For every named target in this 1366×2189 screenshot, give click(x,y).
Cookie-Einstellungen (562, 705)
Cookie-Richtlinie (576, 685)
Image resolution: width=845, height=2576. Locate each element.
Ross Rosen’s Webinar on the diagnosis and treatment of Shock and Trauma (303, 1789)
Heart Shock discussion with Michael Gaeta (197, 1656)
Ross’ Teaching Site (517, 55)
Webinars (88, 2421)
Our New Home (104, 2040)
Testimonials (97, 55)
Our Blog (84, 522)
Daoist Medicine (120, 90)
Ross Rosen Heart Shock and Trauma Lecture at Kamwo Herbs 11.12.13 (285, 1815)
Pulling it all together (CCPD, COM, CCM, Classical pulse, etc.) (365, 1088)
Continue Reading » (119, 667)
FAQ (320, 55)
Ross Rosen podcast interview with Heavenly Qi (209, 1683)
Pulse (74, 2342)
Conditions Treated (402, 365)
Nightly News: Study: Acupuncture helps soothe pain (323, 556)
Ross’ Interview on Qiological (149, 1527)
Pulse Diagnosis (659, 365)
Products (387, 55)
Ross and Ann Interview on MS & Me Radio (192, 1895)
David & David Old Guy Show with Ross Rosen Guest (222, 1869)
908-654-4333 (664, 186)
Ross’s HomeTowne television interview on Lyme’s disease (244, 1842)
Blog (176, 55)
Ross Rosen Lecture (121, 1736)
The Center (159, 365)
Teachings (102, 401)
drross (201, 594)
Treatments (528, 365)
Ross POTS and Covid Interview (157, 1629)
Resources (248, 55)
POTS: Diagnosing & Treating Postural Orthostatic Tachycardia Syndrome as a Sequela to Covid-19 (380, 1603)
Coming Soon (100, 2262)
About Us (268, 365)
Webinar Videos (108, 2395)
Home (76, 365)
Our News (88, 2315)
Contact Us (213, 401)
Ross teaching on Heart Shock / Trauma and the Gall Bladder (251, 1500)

## WHAT YOU ARE ASKED TO DO
From the entries above, select each line containing the string "Covid".

## TASK ANSWER
Ross POTS and Covid Interview (157, 1629)
POTS: Diagnosing & Treating Postural Orthostatic Tachycardia Syndrome as a Sequela to Covid-19 (380, 1603)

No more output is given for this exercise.